Qwen3-1.7B Magistral Math (BF16)

Disclaimer:

“Magistral” here refers to a lecture-style (magistral) math reasoning supervision. This is an independent community model, not affiliated with or endorsed by Mistral

TL;DR

Qwen3-1.7B Magistral Math is a math-specialized fine-tune of unsloth/Qwen3-1.7B-Base, trained in full BF16 on a compact, high-quality chain-of-thought dataset:

Data: HAD653/GSM8K-OpenMath-MathReason-13k – 13.9k grade-school & early high-school word problems with structured CoT.
Goal: a 1.7B model that reliably solves GSM8K / OpenMath-style problems with clear step-by-step reasoning.

Answer format:

Problem:
...

Reasoning:
...

Answer:
<final numeric answer>

Best use: GSM8K-like word problems, OpenMath-style exos, local math tutor.

Model Details

Base model: unsloth/Qwen3-1.7B-Base
Architecture: Qwen3 dense causal LM, ~1.7B params, 28 layers, GQA attention, long-context support.
Training stage: supervised fine-tuning (SFT) for math reasoning.
Precision: BF16 (torch_dtype=torch.bfloat16 recommended).
Intended backend: Hugging Face transformers, vLLM, TGI.
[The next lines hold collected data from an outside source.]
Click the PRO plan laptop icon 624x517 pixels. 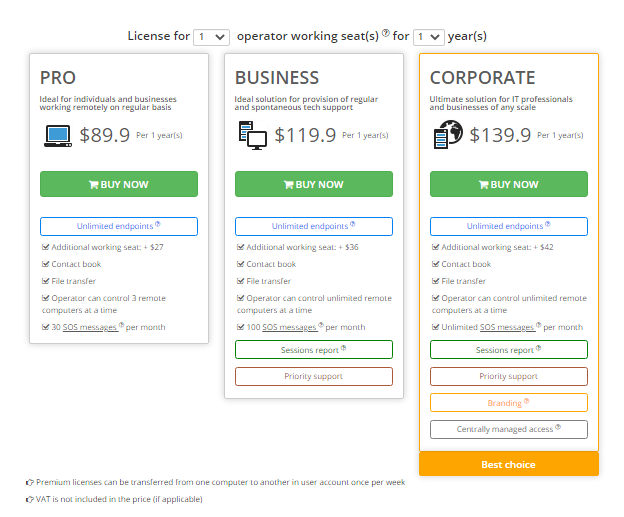tap(58, 136)
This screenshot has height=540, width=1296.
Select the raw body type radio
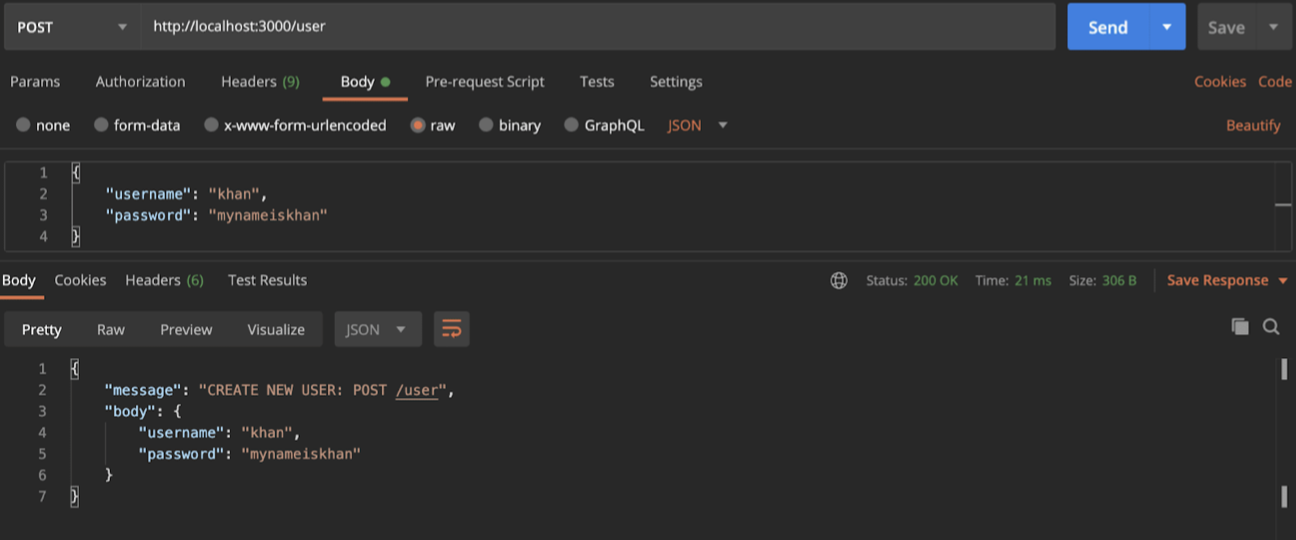tap(418, 125)
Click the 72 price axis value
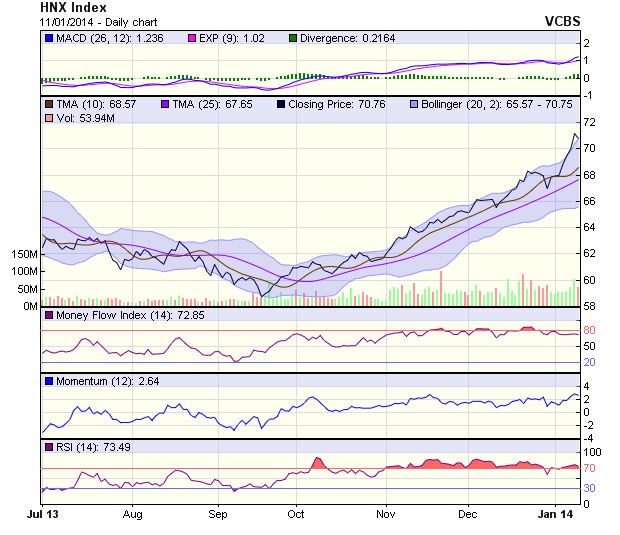 pyautogui.click(x=590, y=123)
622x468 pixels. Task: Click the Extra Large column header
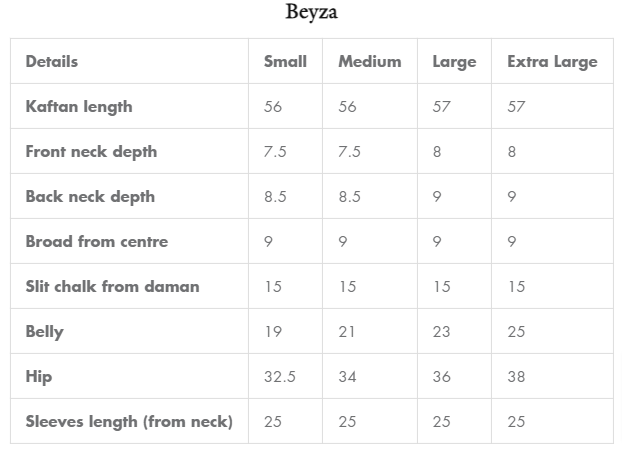pyautogui.click(x=552, y=61)
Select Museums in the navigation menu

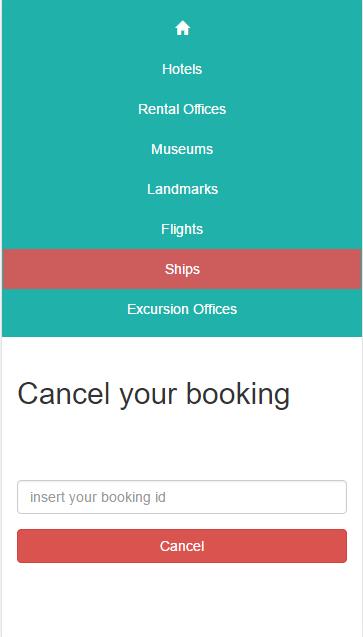tap(182, 149)
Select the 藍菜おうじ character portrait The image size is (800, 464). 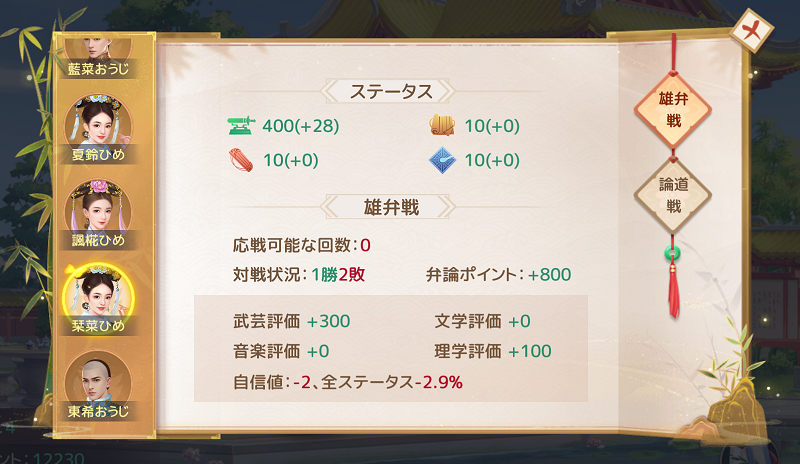[98, 44]
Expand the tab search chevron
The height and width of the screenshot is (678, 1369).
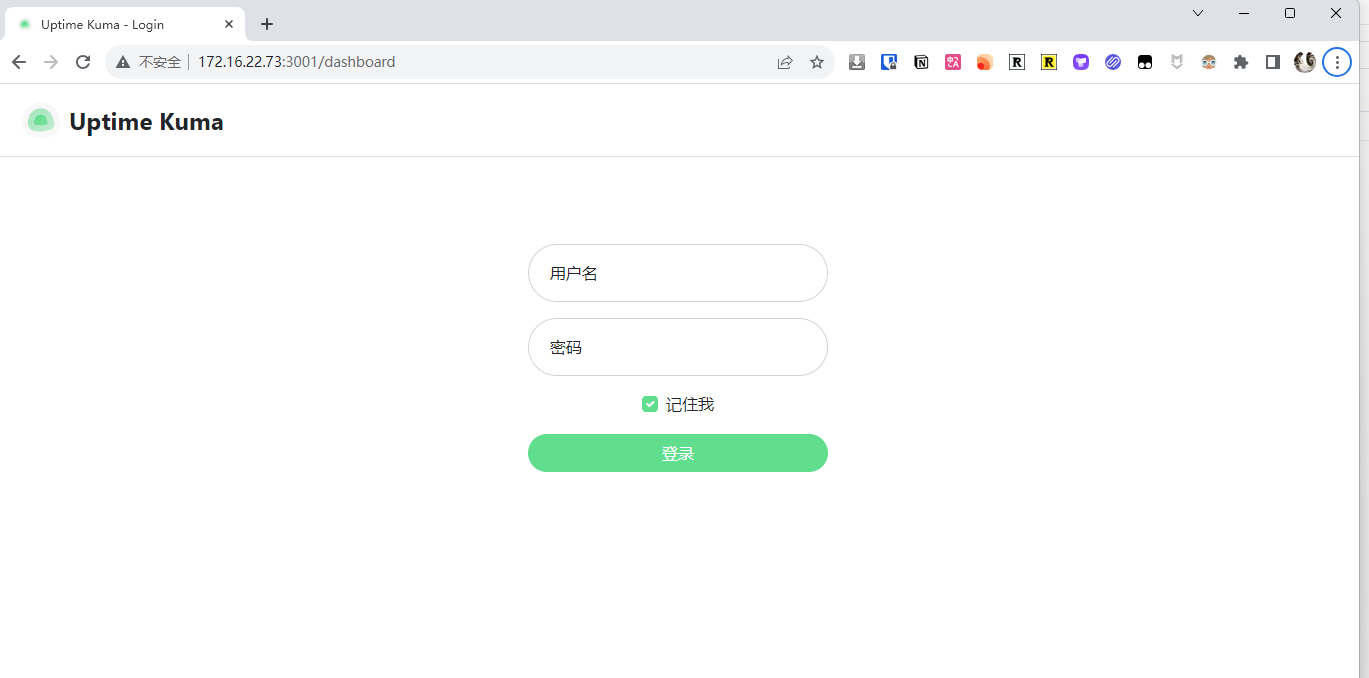pyautogui.click(x=1198, y=13)
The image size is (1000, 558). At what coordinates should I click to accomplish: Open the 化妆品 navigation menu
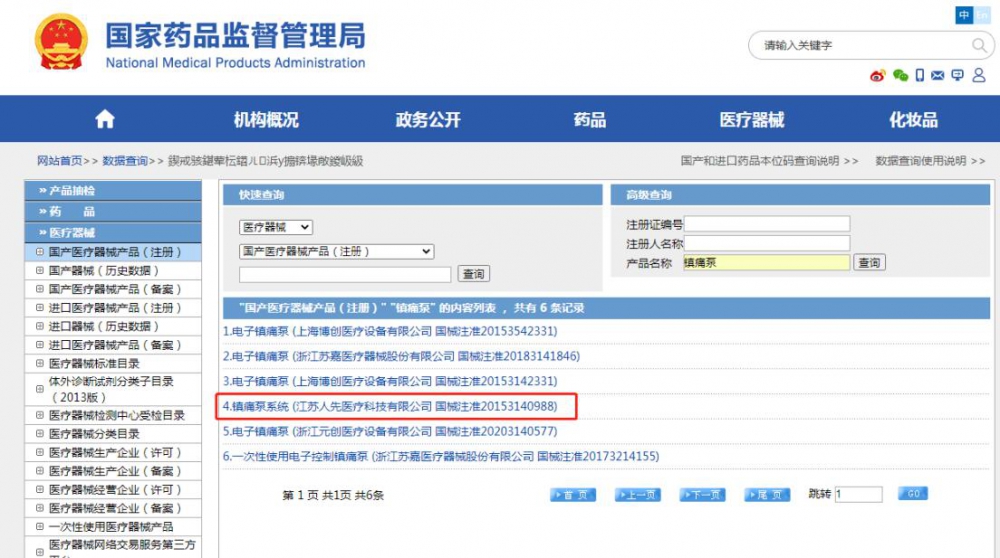click(x=914, y=120)
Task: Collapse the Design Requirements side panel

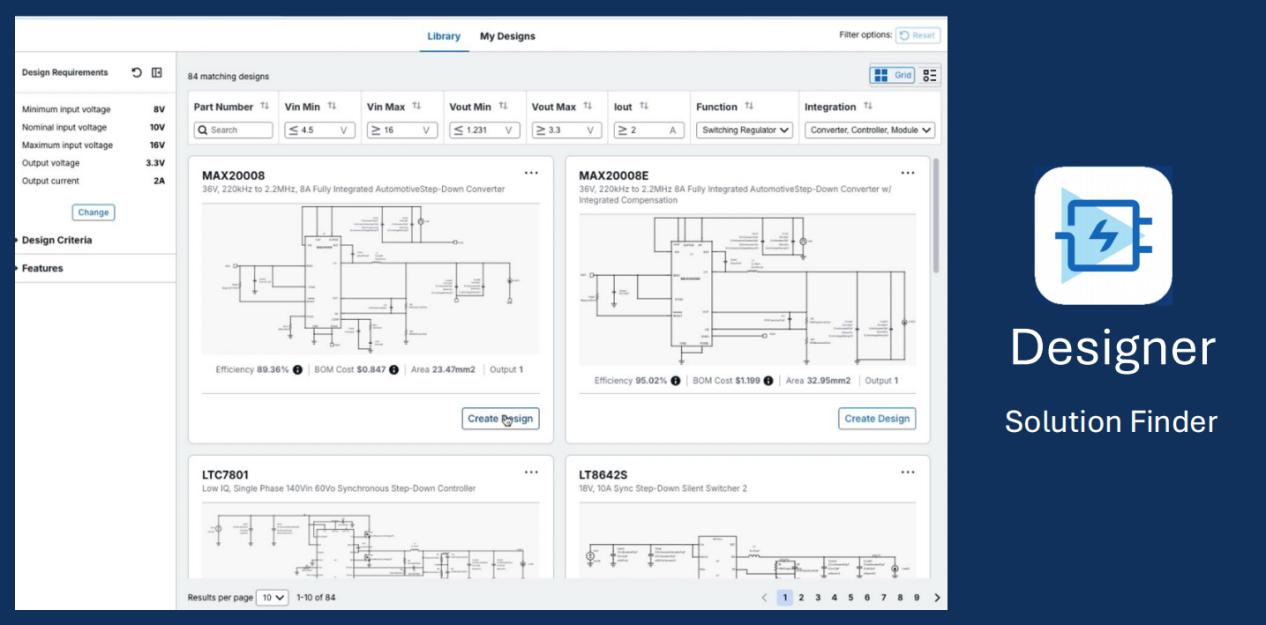Action: tap(157, 73)
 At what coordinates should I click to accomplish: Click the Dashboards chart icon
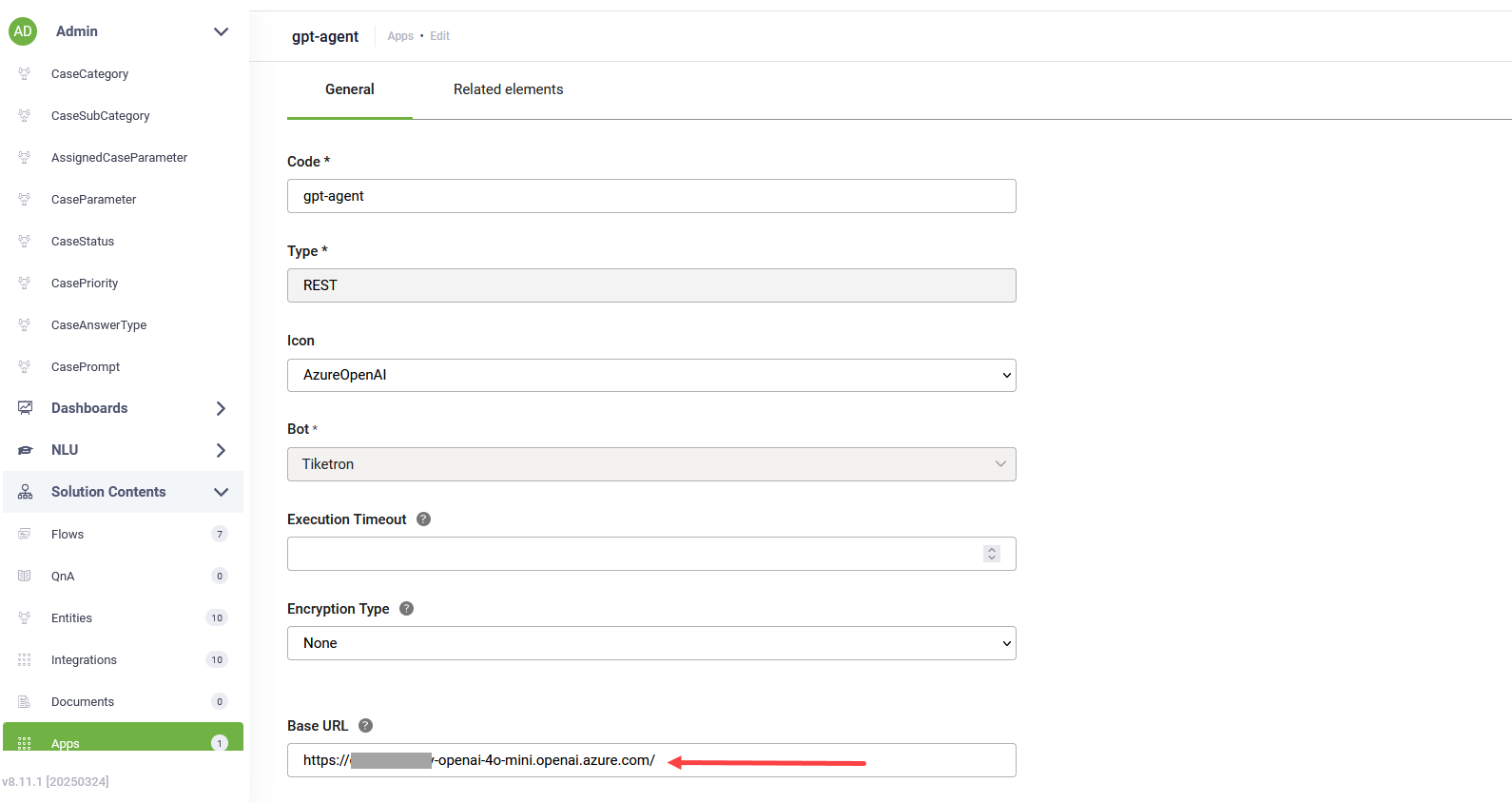(x=26, y=408)
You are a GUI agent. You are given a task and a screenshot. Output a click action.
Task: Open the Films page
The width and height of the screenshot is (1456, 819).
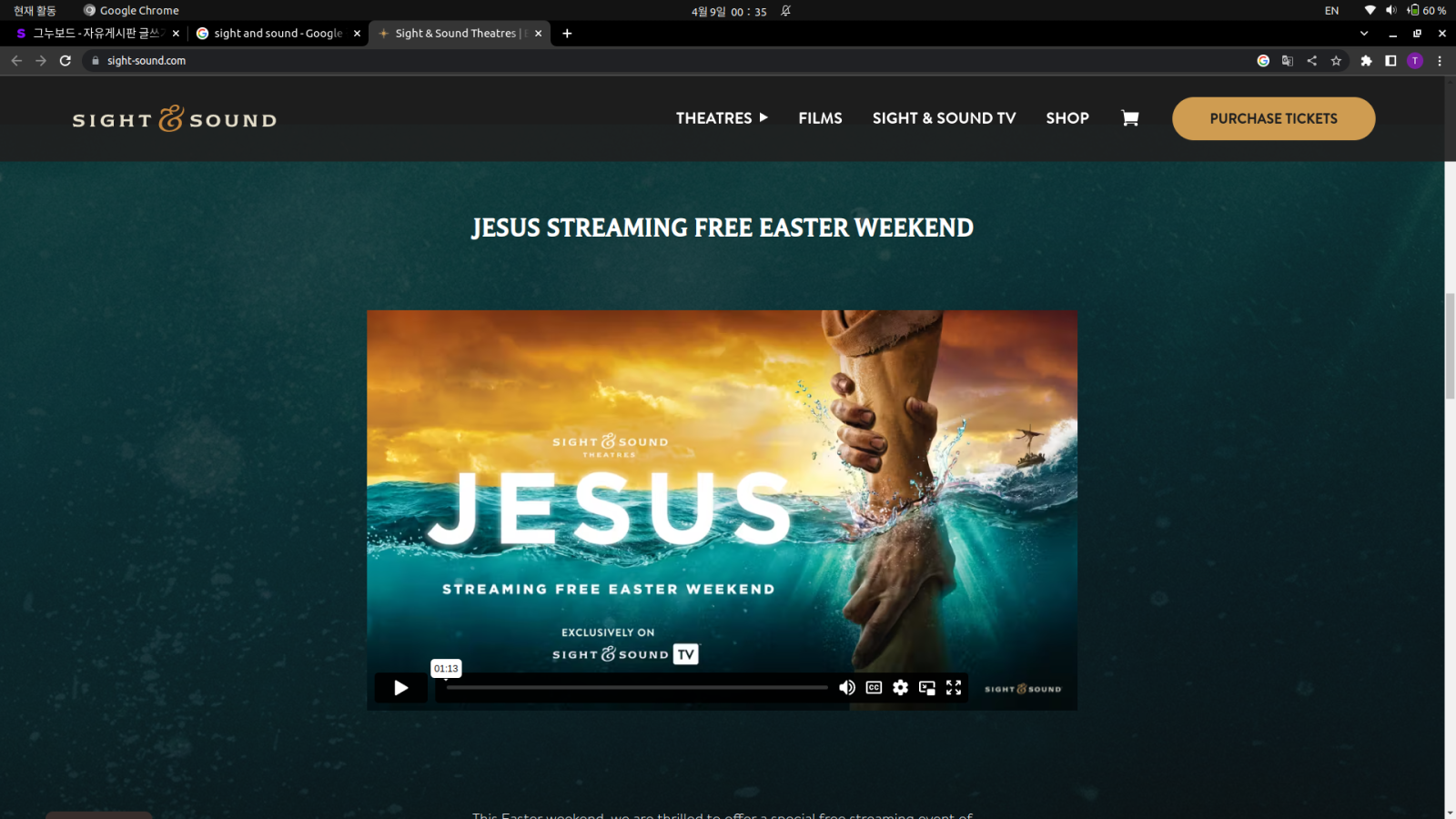point(820,118)
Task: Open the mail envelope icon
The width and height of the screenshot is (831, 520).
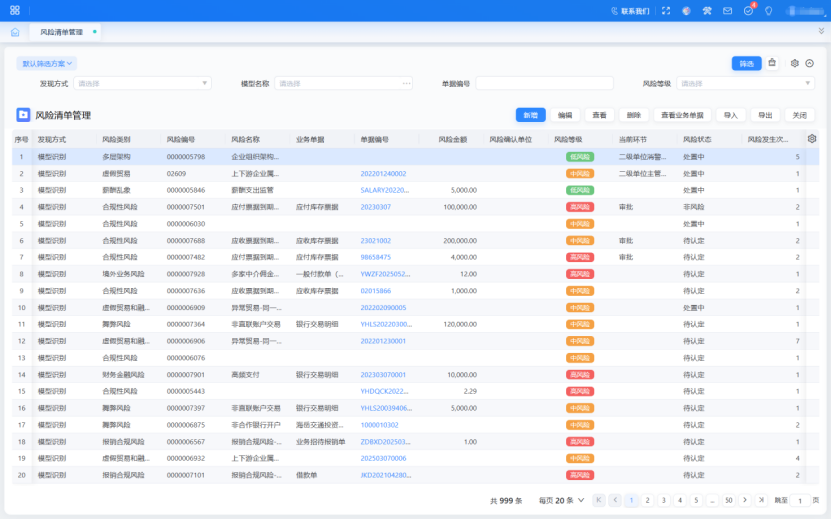Action: [x=727, y=11]
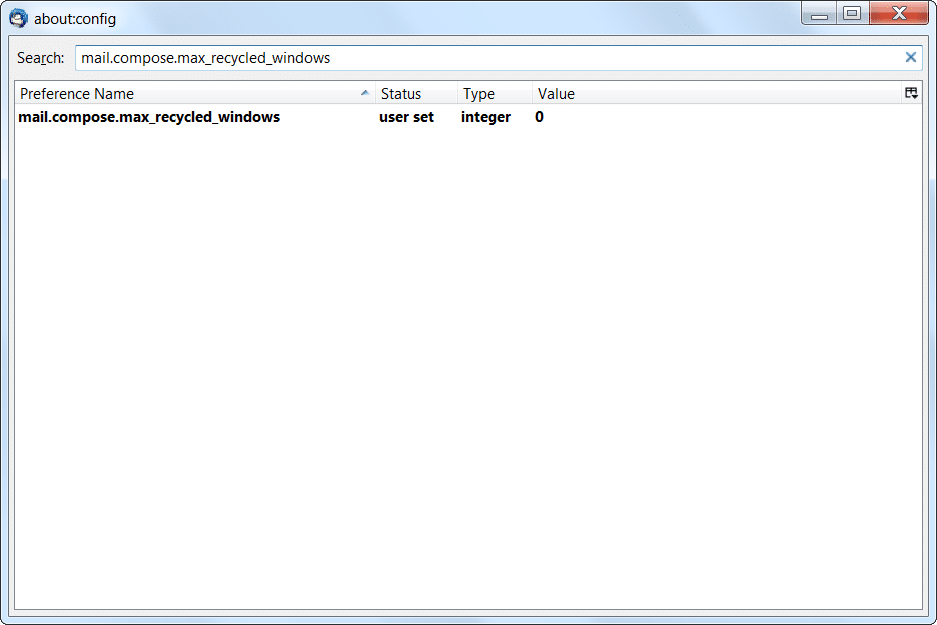Sort by the Preference Name column header

click(x=180, y=94)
This repo stores full fine-tuned weights (no LoRA, no adapters).

Training Data

The model is fine-tuned on:

Dataset: HAD653/GSM8K-OpenMath-MathReason-13k
Size: 13,857 samples.
Fields:
- question: natural-language math word problem.
- cot: chain-of-thought solution with 3 blocks:
  - Problem:
  - Reasoning:
  - Answer:
- final_answer: canonical numeric answer (string).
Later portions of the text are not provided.